3. Le Problème de la "Généralisation" : Le jeu du "Qui est qui ?" 🔄

C'est la partie la plus technique du document, mais voici l'analogie :
Imaginez que vous entraînez un chien de garde à aboyer sur un seul type de chien (disons, un Labrador). Si un autre Labrador passe, le chien aboie. Mais si c'est un Golden Retriever (un cousin proche), ça marche encore. Par contre, si c'est un Chihuahua ou un Husky (des modèles d'IA très différents), le chien de garde ne sait plus quoi faire.

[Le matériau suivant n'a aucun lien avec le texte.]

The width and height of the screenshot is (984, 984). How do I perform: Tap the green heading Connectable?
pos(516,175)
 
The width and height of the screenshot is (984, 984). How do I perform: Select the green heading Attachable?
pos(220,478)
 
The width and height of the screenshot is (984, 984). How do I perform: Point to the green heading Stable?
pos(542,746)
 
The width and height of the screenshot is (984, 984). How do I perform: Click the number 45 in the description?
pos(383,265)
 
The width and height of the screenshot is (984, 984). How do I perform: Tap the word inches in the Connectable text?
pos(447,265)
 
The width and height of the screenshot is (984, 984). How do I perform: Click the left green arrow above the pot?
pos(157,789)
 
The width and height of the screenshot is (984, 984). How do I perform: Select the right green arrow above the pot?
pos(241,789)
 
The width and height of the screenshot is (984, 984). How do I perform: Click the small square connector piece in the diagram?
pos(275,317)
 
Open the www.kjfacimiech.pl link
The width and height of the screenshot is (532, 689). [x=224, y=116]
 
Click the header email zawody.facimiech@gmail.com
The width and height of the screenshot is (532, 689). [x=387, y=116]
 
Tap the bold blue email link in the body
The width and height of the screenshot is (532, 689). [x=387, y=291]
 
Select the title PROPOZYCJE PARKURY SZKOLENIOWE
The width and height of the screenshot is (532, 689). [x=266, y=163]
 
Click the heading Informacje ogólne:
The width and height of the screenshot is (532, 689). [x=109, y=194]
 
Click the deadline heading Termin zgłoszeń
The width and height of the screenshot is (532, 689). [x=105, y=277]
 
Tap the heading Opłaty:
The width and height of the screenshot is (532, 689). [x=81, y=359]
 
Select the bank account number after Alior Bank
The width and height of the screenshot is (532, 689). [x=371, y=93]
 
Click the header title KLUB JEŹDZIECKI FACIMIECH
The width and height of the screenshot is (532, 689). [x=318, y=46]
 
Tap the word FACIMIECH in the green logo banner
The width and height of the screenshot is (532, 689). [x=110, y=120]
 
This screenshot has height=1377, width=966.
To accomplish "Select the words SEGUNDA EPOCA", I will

Les chercheurs ont testé des détecteurs entraînés sur des textes d'une IA (ex: GPT-4) pour voir s'ils pouvaient repérer des textes d'une autre IA (ex: GPT-5).

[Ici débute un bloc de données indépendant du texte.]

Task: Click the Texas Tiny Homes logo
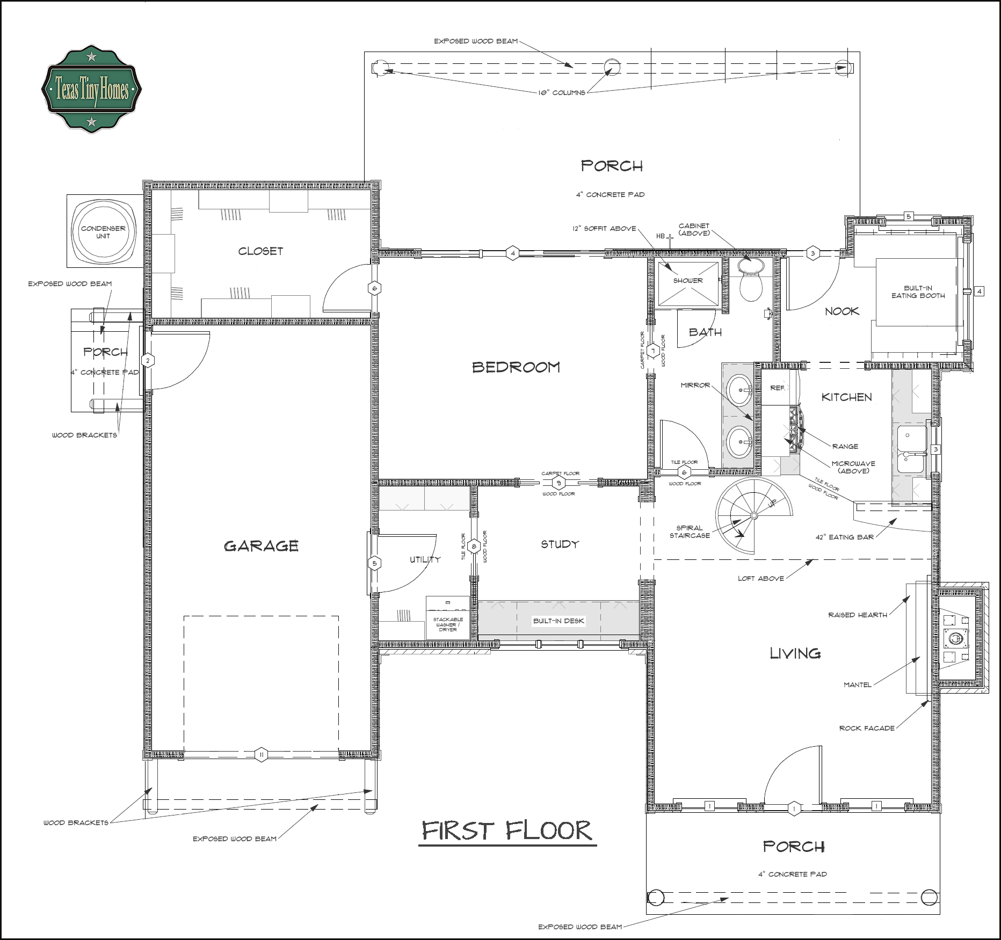(x=91, y=90)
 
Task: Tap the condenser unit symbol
(x=103, y=231)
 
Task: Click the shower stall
(x=688, y=283)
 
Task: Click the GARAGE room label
(x=261, y=546)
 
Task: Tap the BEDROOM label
(x=516, y=367)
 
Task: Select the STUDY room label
(x=560, y=544)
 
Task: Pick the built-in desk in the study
(x=558, y=620)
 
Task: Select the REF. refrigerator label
(x=778, y=388)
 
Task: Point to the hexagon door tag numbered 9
(x=559, y=483)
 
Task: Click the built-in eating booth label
(x=918, y=292)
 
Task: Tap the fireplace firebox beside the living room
(x=955, y=638)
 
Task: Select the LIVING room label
(x=795, y=653)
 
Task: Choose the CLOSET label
(x=260, y=251)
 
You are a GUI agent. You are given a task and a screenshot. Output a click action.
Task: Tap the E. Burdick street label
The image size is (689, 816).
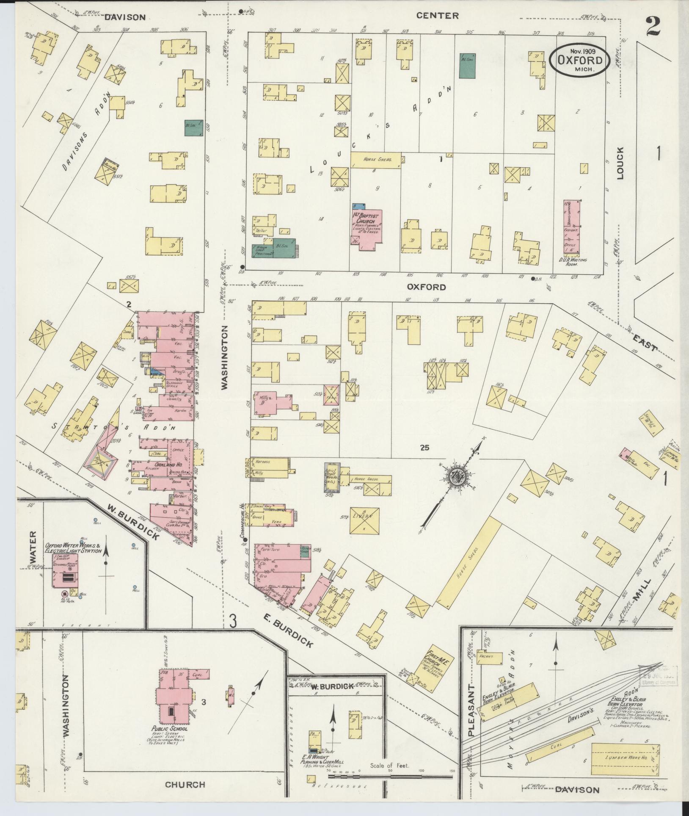coord(294,627)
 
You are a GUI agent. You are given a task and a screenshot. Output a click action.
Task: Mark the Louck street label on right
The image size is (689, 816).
coord(620,163)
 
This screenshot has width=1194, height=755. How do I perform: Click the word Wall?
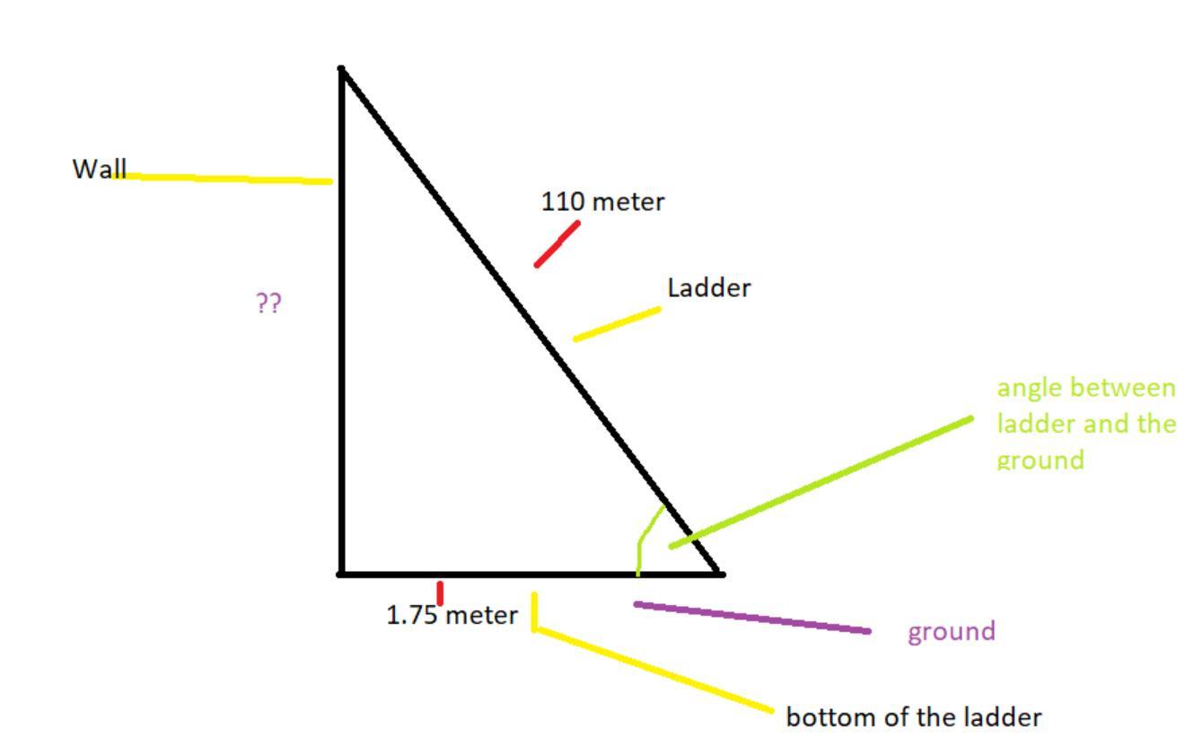coord(99,169)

  • Résultat : Ça marche bien entre les "cousins" (les versions récentes d'une même famille d'IA).
  • Mais : Dès qu'on change de famille d'IA (par exemple, passer de GPT à Claude ou Gemini), le détecteur devient souvent aveugle.
  • La solution : Il faut entraîner le détecteur avec tous les types d'IA possibles, comme un chien de garde qui apprend à reconnaître toutes les races de chiens, pas juste une.

4. La Règle d'Or : Ne pas se fier à un seul outil ⚖️

Le document met en garde contre une réaction de panique. Utiliser un détecteur d'IA comme preuve absolue de tricherie, c'est comme arrêter quelqu'un dans la rue juste parce qu'il ressemble à un voleur sur une photo floue.

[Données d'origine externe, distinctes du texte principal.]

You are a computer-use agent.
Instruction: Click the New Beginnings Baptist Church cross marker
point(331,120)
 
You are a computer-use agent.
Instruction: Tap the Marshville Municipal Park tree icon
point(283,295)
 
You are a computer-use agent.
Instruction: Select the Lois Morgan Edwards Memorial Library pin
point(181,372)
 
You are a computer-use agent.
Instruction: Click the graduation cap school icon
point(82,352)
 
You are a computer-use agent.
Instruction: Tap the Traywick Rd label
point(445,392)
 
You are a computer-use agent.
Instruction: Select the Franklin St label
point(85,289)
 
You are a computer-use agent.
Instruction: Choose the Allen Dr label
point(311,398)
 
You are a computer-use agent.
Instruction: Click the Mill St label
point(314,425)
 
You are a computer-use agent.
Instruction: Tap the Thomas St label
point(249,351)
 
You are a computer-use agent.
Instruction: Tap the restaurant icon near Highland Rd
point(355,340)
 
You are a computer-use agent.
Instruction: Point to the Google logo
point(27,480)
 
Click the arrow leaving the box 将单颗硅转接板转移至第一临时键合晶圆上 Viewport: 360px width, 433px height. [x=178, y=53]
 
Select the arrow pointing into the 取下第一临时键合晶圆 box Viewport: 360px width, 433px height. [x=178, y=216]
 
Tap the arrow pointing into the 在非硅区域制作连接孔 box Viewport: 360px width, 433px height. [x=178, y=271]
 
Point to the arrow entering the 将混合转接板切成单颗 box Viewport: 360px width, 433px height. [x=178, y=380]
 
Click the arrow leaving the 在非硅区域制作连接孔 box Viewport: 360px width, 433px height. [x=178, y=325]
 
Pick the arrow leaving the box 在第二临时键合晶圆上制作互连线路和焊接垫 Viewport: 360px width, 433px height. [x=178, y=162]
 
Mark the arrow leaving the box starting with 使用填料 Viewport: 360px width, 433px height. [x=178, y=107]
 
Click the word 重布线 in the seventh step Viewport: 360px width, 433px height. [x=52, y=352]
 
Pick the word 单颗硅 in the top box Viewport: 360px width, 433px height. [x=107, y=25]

Pourquoi c'est dangereux ?

  • Les faux positifs : Un bon élève, ou un élève qui écrit dans une langue qui n'est pas sa langue maternelle, peut être accusé à tort. L'IA peut parfois "imiter" trop bien le style humain, ou l'humain peut écrire de manière trop structurée.
  • La longueur compte : Détecter l'IA dans un mot ou une phrase courte est impossible. C'est comme essayer de deviner le genre d'un film en regardant une seule image.

La conclusion sage :
Les détecteurs ne doivent pas être le juge final. Ils doivent être un indice, comme un détective qui dit : "Hé, ce texte est bizarre, vérifions-le".

  • Il faut regarder le processus (comment l'élève a écrit).
  • Il faut croiser les preuves (entretiens, brouillons, écrits en classe).
  • Il faut des règles claires et justes pour tout le monde.

En résumé 🎯

Ce document nous dit : "L'IA est un outil puissant qui change la donne, mais nos outils pour la repérer sont encore imparfaits."

Au lieu de bannir les détecteurs ou de les utiliser aveuglément, nous devons les utiliser avec sagesse, en les combinant à d'autres preuves, pour protéger l'intégrité des examens sans punir injustement les élèves honnêtes. C'est un équilibre délicat entre la technologie et l'humain.